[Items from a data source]
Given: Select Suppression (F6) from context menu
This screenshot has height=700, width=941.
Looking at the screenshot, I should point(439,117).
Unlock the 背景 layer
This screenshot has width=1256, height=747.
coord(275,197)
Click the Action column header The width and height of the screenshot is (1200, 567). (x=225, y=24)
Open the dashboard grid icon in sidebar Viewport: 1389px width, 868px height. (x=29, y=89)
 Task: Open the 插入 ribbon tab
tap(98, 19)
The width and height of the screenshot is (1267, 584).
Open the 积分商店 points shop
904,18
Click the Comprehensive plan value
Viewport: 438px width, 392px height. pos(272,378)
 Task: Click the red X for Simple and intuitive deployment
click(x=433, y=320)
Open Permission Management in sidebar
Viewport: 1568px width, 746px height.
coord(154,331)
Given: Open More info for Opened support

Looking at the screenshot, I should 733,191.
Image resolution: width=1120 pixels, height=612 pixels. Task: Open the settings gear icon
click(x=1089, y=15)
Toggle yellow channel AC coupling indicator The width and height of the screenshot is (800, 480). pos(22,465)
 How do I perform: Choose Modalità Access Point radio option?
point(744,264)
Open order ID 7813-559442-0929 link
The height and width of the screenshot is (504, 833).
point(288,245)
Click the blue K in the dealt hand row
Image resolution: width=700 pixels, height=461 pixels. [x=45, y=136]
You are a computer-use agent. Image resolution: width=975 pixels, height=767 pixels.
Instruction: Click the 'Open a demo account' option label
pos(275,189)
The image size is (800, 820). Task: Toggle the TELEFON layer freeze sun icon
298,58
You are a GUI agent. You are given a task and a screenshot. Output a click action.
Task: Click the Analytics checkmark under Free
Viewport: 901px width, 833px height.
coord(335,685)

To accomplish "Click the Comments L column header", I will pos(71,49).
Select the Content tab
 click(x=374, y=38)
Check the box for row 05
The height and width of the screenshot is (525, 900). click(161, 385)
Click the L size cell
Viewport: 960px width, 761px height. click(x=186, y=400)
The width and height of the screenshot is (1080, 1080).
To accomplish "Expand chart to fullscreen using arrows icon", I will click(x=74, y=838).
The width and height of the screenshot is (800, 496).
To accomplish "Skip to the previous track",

What the task requires — The answer should be the exact lines running from the line containing "You are a GUI" to the last line of the entries, with nothing else.

Exercise answer —
You are a GUI agent. You are given a task and a screenshot. Output a click action.
Task: Click the Analytics checkmark under Free
Viewport: 901px width, 833px height.
coord(335,685)

To accomplish "Click the Comments L column header", I will pos(71,49).
Select the Content tab
 click(x=374, y=38)
Check the box for row 05
The height and width of the screenshot is (525, 900). click(161, 385)
Click the L size cell
Viewport: 960px width, 761px height. click(x=186, y=400)
The width and height of the screenshot is (1080, 1080).
To accomplish "Expand chart to fullscreen using arrows icon", I will click(x=74, y=838).
The width and height of the screenshot is (800, 496).
To accomplish "Skip to the previous track",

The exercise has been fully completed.